- [EXERCISE PROMPT] Condense the paragraph beginning "In most applications of clustering" from the clustering text below into a short bulleted list, keeping its main facts.

Clustering algorithms allow us to group points in a dataset together based on some notion of similarity between them. Formally, we can consider a clustering algorithm as mapping a metric space \((X, d_X)\) (representing data) to a partitioning of \(X\).
In most applications of clustering the points in the metric space \((X, d_X)\) are grouped together based solely on the distances between the points and the rules embedded within the clustering algorithm itself. This is an unsupervised clustering strategy, since no labels or supervision influence the algorithm output. For example, agglomerative clustering algorithms like HDBSCAN and single linkage partition points in \(X\) based on graphs formed from the points (vertices) and distances (edges) in \((X, d_X)\).
However, there are some circumstances under which we have a few ground truth examples of pre-clustered training datasets and want to learn an algorithm that can cluster new data in as similar of a way as possible. That is, given a collection of tuples \(\mathbf{S} = \{(X_1, d_{X_1}, P_{X_1}), (X_2, d_{X_2}, P_{X_2}), \cdots, (X_n, d_{X_n}, P_{X_n})\}\) where \(P_X\) is a partition of \(X\) we would like to learn a function \(f: (X, d_X) \rightarrow (X, P_X)\) such that for each \((X_i, d_{X_i}, P_{X_i}) \in \mathbf{S}\) we have \(f(X_i, d_{X_i}) \sim (X_i, P_{X_i})\).
In this blog post we will demonstrate how we can utilize the Kan Extension, a fundamental tool of Category Theory, to solve this problem.
Functorial Perspective on Clustering
In order to invoke the Kan Extension for clustering extrapolation we will use a functorial perspective on clustering. We begin with the following definitions. For more information see Section 4 of Category Theory in Machine Learning:
- In the category \(\mathbf{Met}\) objects are metric spaces \((X, d_X)\) and morphisms are non-expansive maps \(f: (X, d_X) \rightarrow (Y, d_Y)\) such that \(d_Y(f(x_1), f(x_2)) \leq d_X(x_1, x_2)\).
- In the category \(\mathbf{Part}\) objects are tuples \((X, P_X)\) where \(P_X\) is a partitioning of \(X\) and morphisms are functions \(f: (X, P_X) \rightarrow (Y, P_Y)\) such that if \(\exists S_X \in P_X, x_1, x_2 \in S_X\) then \(\exists S_Y \in P_Y, f(x_1), f(x_2) \in S_Y\).
- Given a subcategory \(\mathbf{D}\) of \(\mathbf{Met}\), a clustering functor is a functor \(F: \mathbf{D} \rightarrow \mathbf{Part}\) that is the identity on the underlying set (i.e. \(F\) commutes with the forgetful functors that map \((X, d_X)\) and \((X, P_X)\) to \(X\)).

- [MATERIAL]
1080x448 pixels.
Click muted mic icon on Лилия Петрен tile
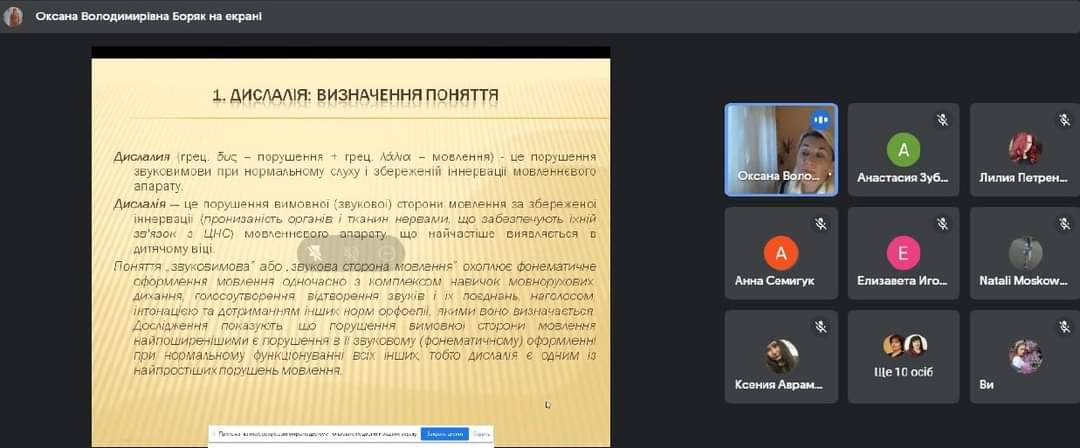[1064, 120]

- [CORRECT RESPONSE]
- In most clustering applications, points in the metric space \((X, d_X)\) are grouped using only the distances between them and the rules built into the algorithm.
- This approach is unsupervised, because no labels or supervision affect the output.
- For example, agglomerative algorithms such as HDBSCAN and single linkage partition \(X\) using graphs built from the points (vertices) and distances (edges) in \((X, d_X)\).